July 14, 2011
OpenText is at it again — and another independent BPM provider is gone. This time it’s Global 360. But Global 360 was more than BPM; it had done a good — no, great — job revitalizing what was at its core an ECM rollup of midrange and questionable solutions (remember Kodak, Keyfile — I actually met an original Keyfile developer there — and ViewStar?). But it nurtured this account base well and built a fast-growing BPM and case management business. It’s now been purchased by the ultimate ECM rollup, OpenText. (It would be interesting, although not partcularly productive, to count the number of original products that OpenText now has — perhaps 500?) Global 360 also created a strong case management platform (you may want to consult our Forrester Wave™ on the subject, where Global 360 was a Leader), with an integrated suite to address the mix of complex unstructured and structured processes that organizations face. Global 360 continued to focus on content-centric case management applications — a strong fit with OpenText’s transaction management assets — and provided an innovative process vision based on a “persona” approach that focuses on the needs of case workers and stakeholders and leveraging emergent design principles. In short, this should really help OpenText in the emerging case management market, and OpenText will be able to put more meat behind Global 360’s focus on the SharePoint ecosystem.

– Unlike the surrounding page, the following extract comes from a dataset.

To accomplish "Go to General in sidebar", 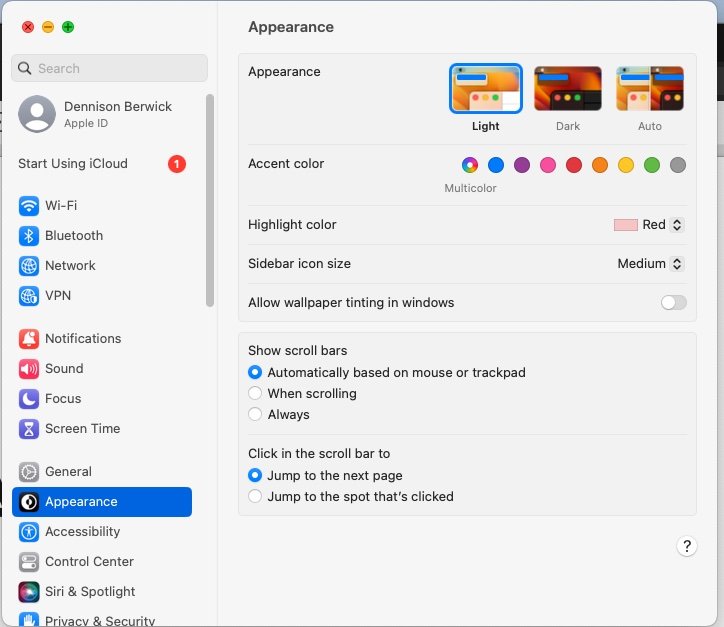I will [102, 472].
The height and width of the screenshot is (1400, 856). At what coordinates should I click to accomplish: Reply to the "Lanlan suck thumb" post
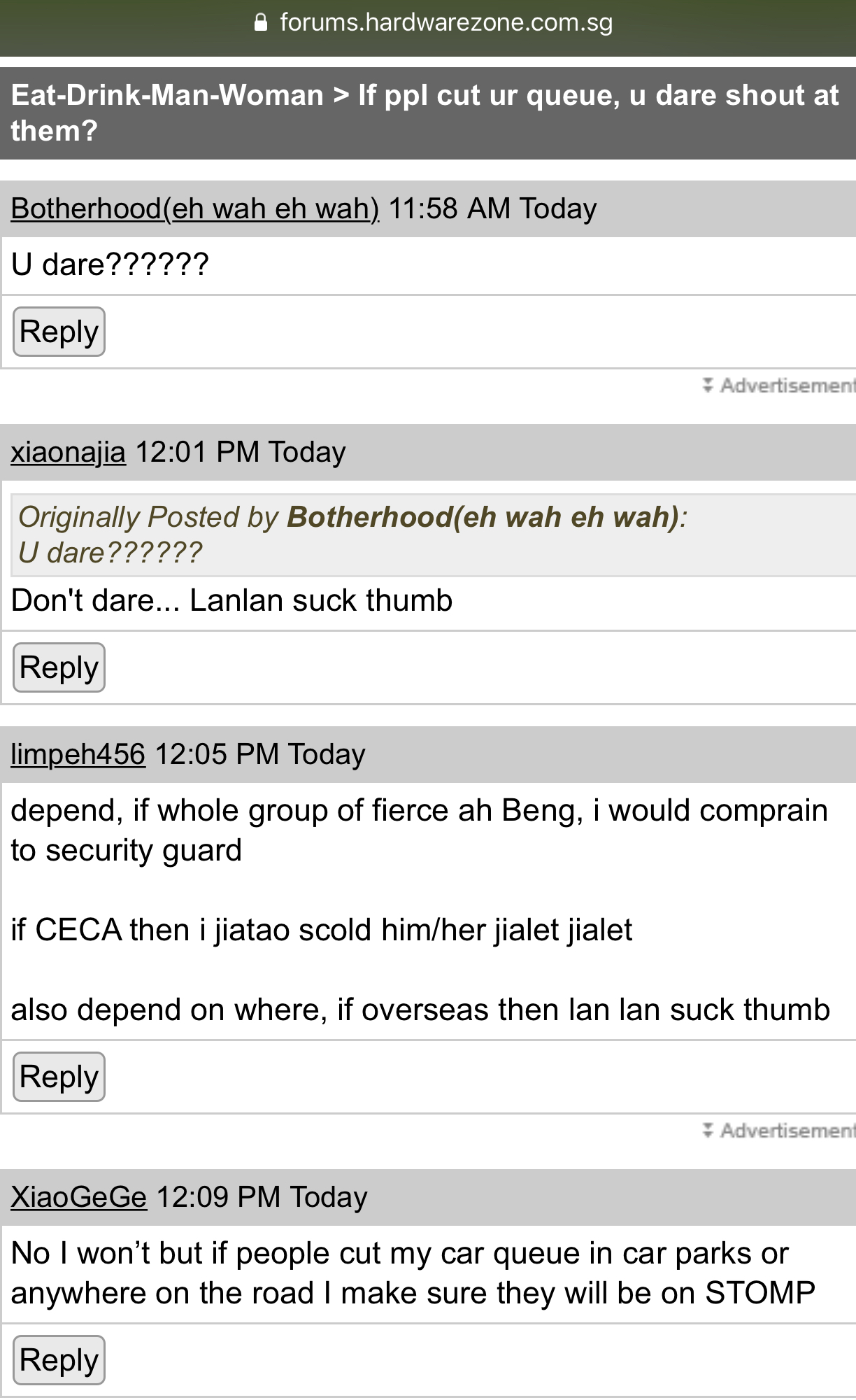[x=59, y=667]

But here’s the thing. How do you rationalize the OpenText portfolio while keeping your product marketing and sales teams — not to mention R&D — sane? You now have the Metastorm acquisition competing with Global as a strong Microsoft BPM partner, various legacy OpenText workflow engines, and at least two platforms from Global 360 — one Java (for case management) and one .NET — with plans for unification. There is now an overwhelming number of overlapping products across OpenText’s portfolio, with the inevitable integration and engineering tasks. From the customer's perspective, it will be a challenge (to put it mildly) to figure out exactly what is going on with these products, and who at OpenText really knows. This one will be interesting to watch.